Eamon Bulfin (also spelled Eamonn; 1892–1968) was an Argentine-born Irish republican. He was the son of writer William Bulfin (1864–1910) of Birr, in County Offaly (then called King's County). His father had emigrated to Argentina at the age of 20 and was a writer and journalist who became the editor/proprietor of The Southern Cross.

== Early life and family ==
Bulfin's first name is spelled with a double 'n' – Eamonn – in his marriage registration, death registration, and in the 1911 census, and is given in his signature on his Bureau of Military History witness statement and his military pension application.

Bulfin's mother, Annie O'Rourke, employed as a governess on the same estancia, crossed paths with his father, William Bulfin. As fellow Westmeath natives they found common ground and their relationship withstood distance when William left the gaucho lifestyle in the late 1880s to work at The Southern Cross newspaper in Buenos Aires. They tied the knot in approximately 1890 and established roots in Buenos Aires. Eamonn was born in 1892. Subsequently, they had four daughters named Catalina, Mary, Aileen, and Anita.

Bulfin studied at PH Pearse's school, Sgoil Éanna (in English, St Enda's), and at University College Dublin. One of headmaster Pearse's favourite pupils, he assisted with teaching after he graduated. He was recruited to the Irish Republican Brotherhood in 1913, and joined the Irish Volunteers, and along with some fellow St Enda's students created home-made bombs in the school's basement in preparation for the Easter Rising.

One of the flags raised by Bulfin during the Easter Rising of 1916.

In the Easter Rising of 1916, he served as an Irish Volunteers lieutenant in the GPO. Upon the arrival of the two flags, James Connolly requested that Bulfin raise the green flag bearing the words Irish Republic on the Prince's Street corner. The tricolour was then hoisted on the corner with Henry Street. Following the rising he was condemned to death, but was reprieved and deported to Buenos Aires after internment in Frongoch internment camp in Wales along with the other Irish soldiers of the Rising.

His sister Catalina (1901–1976) was secretary to Austin Stack. Catalina Bulfin married the Nobel Prize winner Seán MacBride, a founding member of Amnesty International, the son of Major John MacBride and Maud Gonne.

Bulfin married Nora Brick in 1927, and they had four children, one of them the sculptor Michael Bulfin.

== Career ==
Éamon de Valera made Bulfin Irish Representative to Argentina. De Valera described Bulfin's job as to "inaugurate direct trade between Ireland and the Argentine Republic… to co-ordinate Irish opinion in the Argentine, and to bring it into the Irish demand for a republic." While carrying out these duties, Bulfin maintained a close line of communication with Michael Collins in Ireland.

Bulfin was one of several representatives abroad appointed for that purpose during the War of Independence, and recognition of the importance of their work led to the establishment in February 1921 of a Department of Foreign Affairs.

MATERIAL —

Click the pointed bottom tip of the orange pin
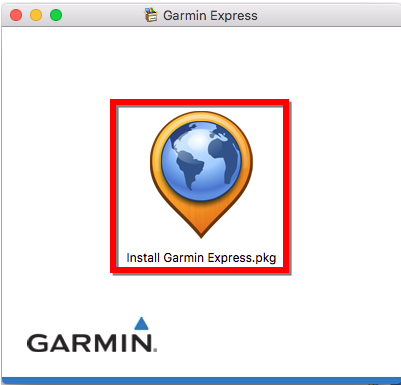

REQUESTS —
- 1) Please return the part of the Eamon Bulfin text that opens with the words containing "Bulfin was one" and closes with "of Foreign Affairs.", copied word for word.
- 2) Name every sister of Bulfin that the Eamon Bulfin text mentions.

THE SOLUTIONS —
- 1)
Bulfin was one of several representatives abroad appointed for that purpose during the War of Independence, and recognition of the importance of their work led to the establishment in February 1921 of a Department of Foreign Affairs.

- 2) Catalina, Mary, Aileen, Anita